→ Work to complete
Report every line below that contains the word "empty".

|---|

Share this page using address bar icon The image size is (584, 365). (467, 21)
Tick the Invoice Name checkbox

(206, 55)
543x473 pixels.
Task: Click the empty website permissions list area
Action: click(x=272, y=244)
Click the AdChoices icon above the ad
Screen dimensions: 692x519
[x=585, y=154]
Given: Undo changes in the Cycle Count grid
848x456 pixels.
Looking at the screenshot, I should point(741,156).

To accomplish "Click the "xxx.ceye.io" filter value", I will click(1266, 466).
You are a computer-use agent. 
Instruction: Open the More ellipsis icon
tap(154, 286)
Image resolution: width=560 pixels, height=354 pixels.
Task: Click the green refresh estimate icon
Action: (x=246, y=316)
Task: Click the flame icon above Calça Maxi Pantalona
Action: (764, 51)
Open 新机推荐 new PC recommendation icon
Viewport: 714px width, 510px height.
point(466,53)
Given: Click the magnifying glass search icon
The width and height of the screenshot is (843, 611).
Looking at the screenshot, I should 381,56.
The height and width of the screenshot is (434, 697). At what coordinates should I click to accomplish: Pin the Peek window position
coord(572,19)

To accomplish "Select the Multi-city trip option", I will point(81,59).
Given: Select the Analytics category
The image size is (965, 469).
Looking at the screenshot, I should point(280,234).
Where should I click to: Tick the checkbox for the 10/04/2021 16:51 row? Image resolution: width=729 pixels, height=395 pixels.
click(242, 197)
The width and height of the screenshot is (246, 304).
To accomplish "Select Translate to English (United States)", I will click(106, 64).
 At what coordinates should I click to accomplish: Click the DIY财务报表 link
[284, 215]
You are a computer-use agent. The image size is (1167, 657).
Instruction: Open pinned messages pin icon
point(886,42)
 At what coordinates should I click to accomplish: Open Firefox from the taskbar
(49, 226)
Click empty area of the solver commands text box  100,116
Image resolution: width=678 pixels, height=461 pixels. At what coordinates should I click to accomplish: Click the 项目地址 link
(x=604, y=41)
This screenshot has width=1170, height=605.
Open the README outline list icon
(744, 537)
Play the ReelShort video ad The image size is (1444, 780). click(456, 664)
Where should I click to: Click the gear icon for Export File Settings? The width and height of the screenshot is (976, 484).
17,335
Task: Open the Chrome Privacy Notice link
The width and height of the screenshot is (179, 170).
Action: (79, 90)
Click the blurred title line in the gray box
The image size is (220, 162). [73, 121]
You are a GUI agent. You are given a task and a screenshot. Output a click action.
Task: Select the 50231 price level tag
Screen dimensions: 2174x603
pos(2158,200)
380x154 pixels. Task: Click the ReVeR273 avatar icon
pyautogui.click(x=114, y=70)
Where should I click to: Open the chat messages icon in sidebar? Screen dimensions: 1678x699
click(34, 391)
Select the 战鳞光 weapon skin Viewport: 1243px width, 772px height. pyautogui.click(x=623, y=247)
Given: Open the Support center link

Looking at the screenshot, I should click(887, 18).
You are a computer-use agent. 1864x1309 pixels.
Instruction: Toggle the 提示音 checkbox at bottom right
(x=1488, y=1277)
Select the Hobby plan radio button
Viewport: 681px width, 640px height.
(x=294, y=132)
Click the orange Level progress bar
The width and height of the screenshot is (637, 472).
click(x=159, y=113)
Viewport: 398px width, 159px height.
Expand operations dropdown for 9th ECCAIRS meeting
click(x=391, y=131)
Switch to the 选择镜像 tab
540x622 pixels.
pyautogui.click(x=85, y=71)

|---|

→ Result of this exercise
Task: Click the empty website permissions list area
Click empty area of the solver commands text box  100,116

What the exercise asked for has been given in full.